Target inventory (Company filings)

We believe the current company-specific challenges relating to its inventory could see further pressure when Target releases its Q2 card in August. The company needs time to slash the massive inventory buildup it accumulated over the past two years, as seen above.

However, we urge investors to look past these known challenges, as the market is forward-looking. Investors should not be unduly concerned unless the company issues another colossal profit warning guidance that is well below projections and stretches into FY23-24.

Target revenue change % and adjusted EBIT change % consensus estimates

Target revenue change % and adjusted EBIT change % consensus estimates (S&P Cap IQ)

The consensus estimates (generally bullish) suggest that Target’s adjusted EBIT profitability growth could hit rock-bottom in Q2, with an increase of -77.8%.

Notably, things should improve from there, as the Street’s estimates suggest positive adjusted EBIT growth through 2023.

Notwithstanding, it’s critical for investors to note the operating leverage/deleverage inherent in Target’s operating model.

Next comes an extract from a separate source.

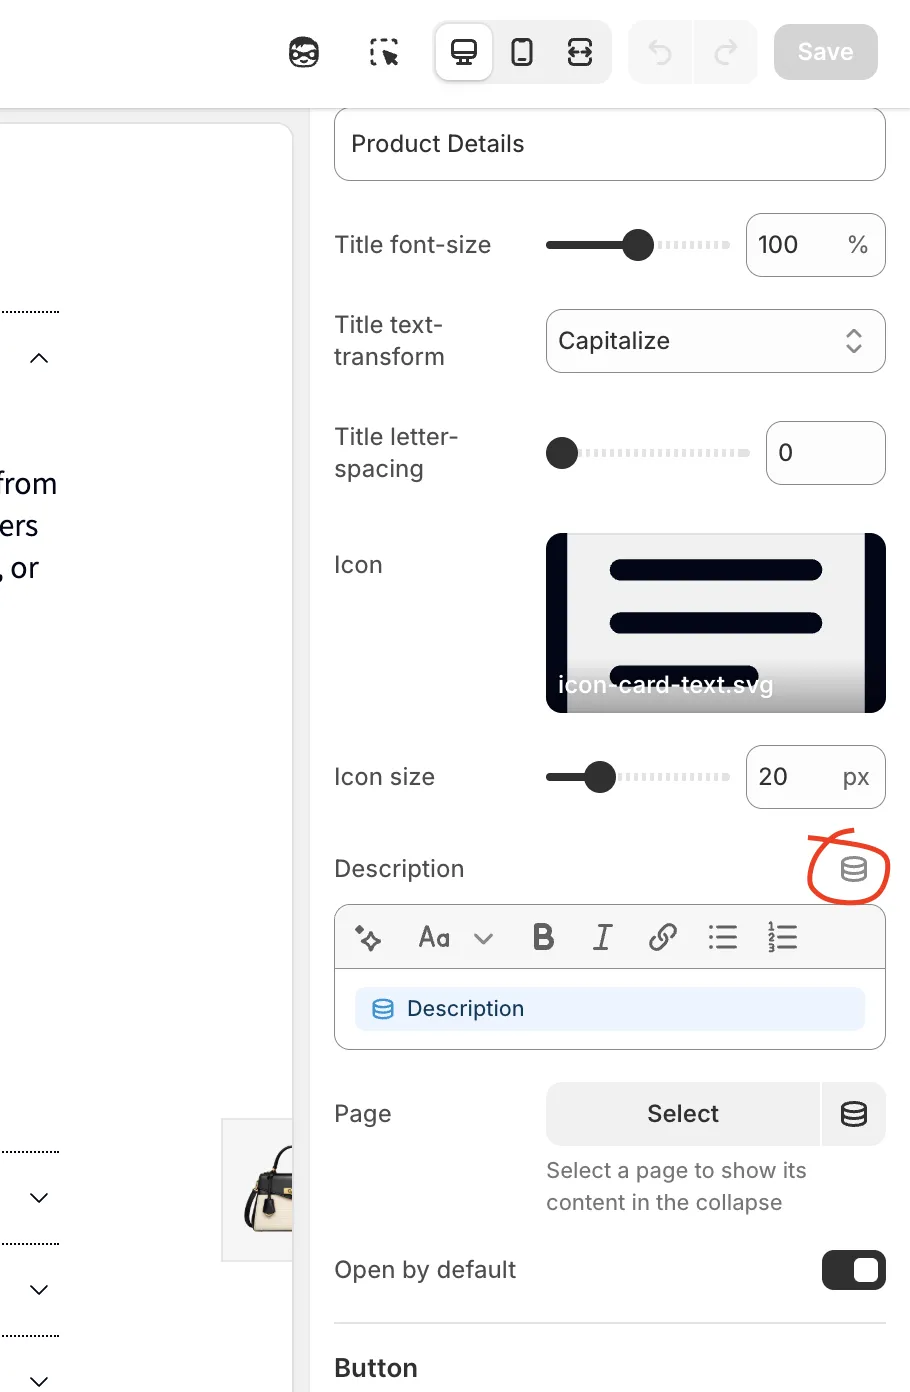910x1392 pixels.
Task: Switch to mobile preview view
Action: [522, 52]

Coupled with its low operating margins, significant changes in its gross margins and OpEx could hit its margins tremendously, impacting its valuation.

TGT’s Valuation Remains Reasonable

Target adjusted net margins % and FCF margins % consensus estimates (By FY)

Target adjusted net margins % and FCF margins % consensus estimates (By FY) (S&P Cap IQ)

As seen above, Target’s challenges are expected to crimp its adjusted net margins and free cash flow (FCF) profitability markedly in FY22 (ending January 2023).

The Street’s consensus estimates that Target’s FCF margins could fall to 2%, markedly below its 5Y and 10Y average FCF margins of 5.5% and 5.2%, respectively. Notwithstanding, Target is also not expected to recover its mojo in FY23, with an estimated FCF margin of 3.7%.

However, we believe Target’s operating model remains robust. It’s a well-justified normalization phase from the outsized growth over the past two years. As a result, we expect Target to tackle its near-term challenges well and recover its profitability growth cadence in the medium term.

Stock TGT
Current market cap $72.57B
Hurdle rate [CAGR] 10%
Projection through CQ4’26
Required FCF yield in CQ4’26 6%
Assumed TTM FCF margin in CQ4’26 4.9%
Implied TTM revenue by CQ4’26 $135.79B

TGT reverse cash flow valuation model. Data source: S&P Cap IQ, author

We applied a hurdle rate lower than TGT’s 5Y and 10Y total return CAGR of 26.38% and 12.67%, respectively. We were keen to assess whether TGT can meet a hurdle rate close to a market-perform rating at the current levels.

However, we used an FCF yield that we believe models the current valuation dynamics, given Target’s challenges. TGT formed its June bottom at an FY24 FCF yield of 6.65%. It last traded at an FY24 FCF yield of 5.82%. Therefore, we believe a yield of 6% is appropriate.

Using a blended TTM FCF margin of 4.9% (below its 5Y and 10Y averages and in line with the consensus estimates), we require Target to post a TTM revenue of $135.79B by CQ4’26.

We believe our revenue target is achievable. If Target could recover its FCF margins ahead of our estimates, TGT could be re-rated.

Is TGT Stock A Buy, Sell, Or Hold?

We rate TGT as a Buy.

Given its remarkable recovery from its June bottom, we believe it could also have formed TGT’s long-term bottom. Therefore, the market seems to be looking past its current challenges.

Notwithstanding, TGT doesn’t seem to be undervalued at the current levels. Therefore, investors looking to improve their chances of market outperformance can consider adding more aggressively at levels closer to its June bottom.